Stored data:
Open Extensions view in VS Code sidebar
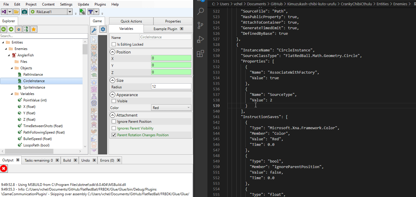Screen dimensions: 416x197 (x=200, y=53)
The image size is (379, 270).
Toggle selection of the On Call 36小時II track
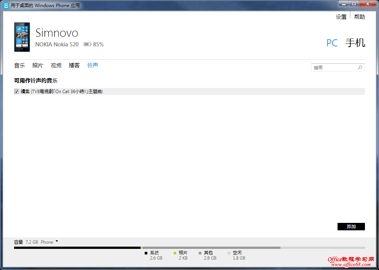(x=16, y=91)
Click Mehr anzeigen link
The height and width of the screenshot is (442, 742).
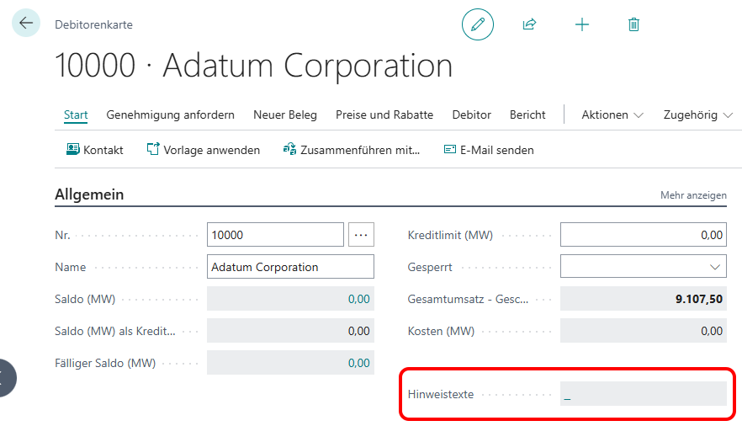click(693, 195)
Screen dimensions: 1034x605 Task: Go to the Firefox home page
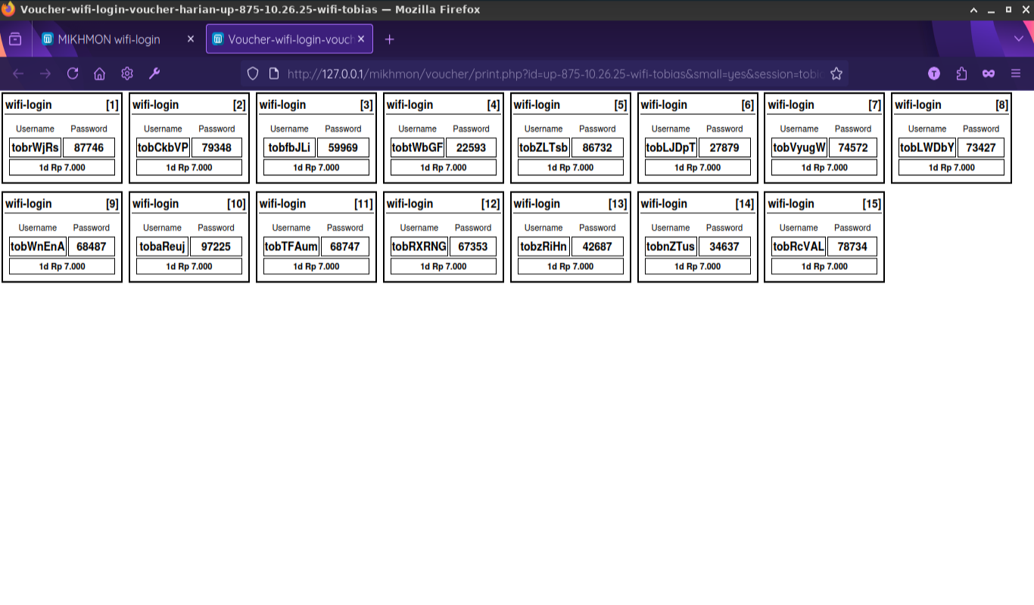pos(99,73)
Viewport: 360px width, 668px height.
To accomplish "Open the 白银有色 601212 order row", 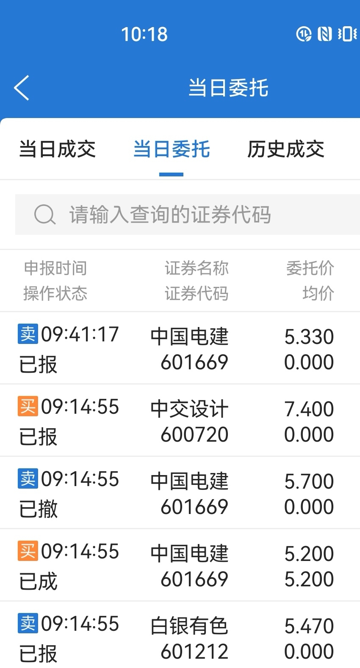I will pos(180,635).
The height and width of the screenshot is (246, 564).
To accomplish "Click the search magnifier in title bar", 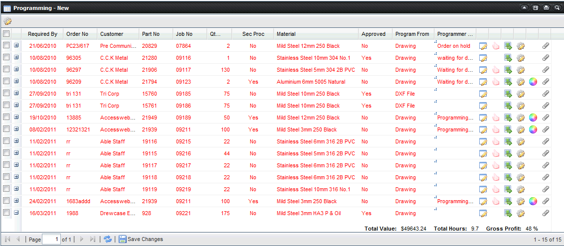I will click(x=557, y=8).
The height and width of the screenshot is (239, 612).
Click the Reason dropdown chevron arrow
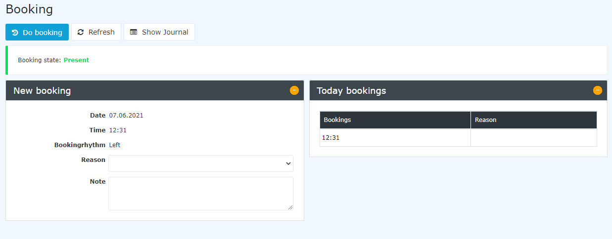point(288,164)
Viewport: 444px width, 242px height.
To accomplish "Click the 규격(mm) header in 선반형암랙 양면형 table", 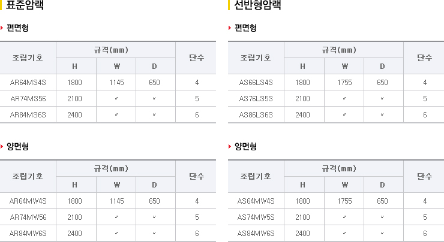I will [x=339, y=168].
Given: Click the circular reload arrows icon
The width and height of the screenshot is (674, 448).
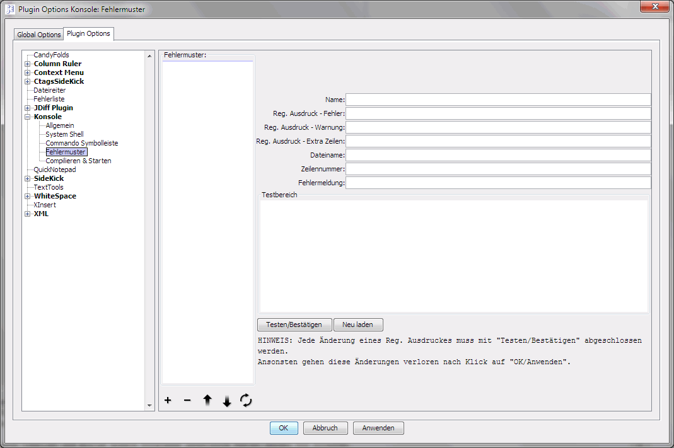Looking at the screenshot, I should [x=246, y=400].
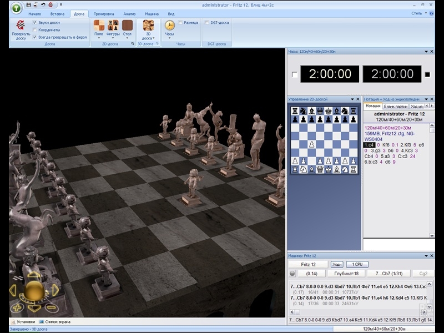Enable the DGT-доска checkbox

[207, 23]
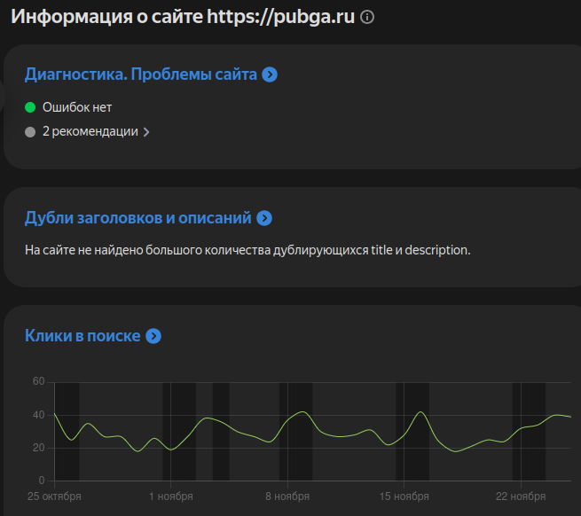Open the Дубли заголовков и описаний link
The width and height of the screenshot is (581, 516).
138,217
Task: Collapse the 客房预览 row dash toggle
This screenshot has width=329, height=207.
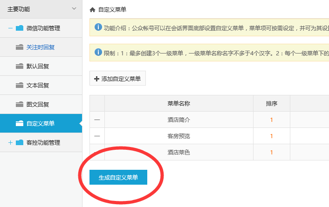Action: pos(97,136)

• _Work to be completed_
The word "Viewport" appears in some lines of the data. Copy every one of those lines.

• _Answer_
Viewport: 360px width, 668px height.
Viewport: 444px width, 242px height.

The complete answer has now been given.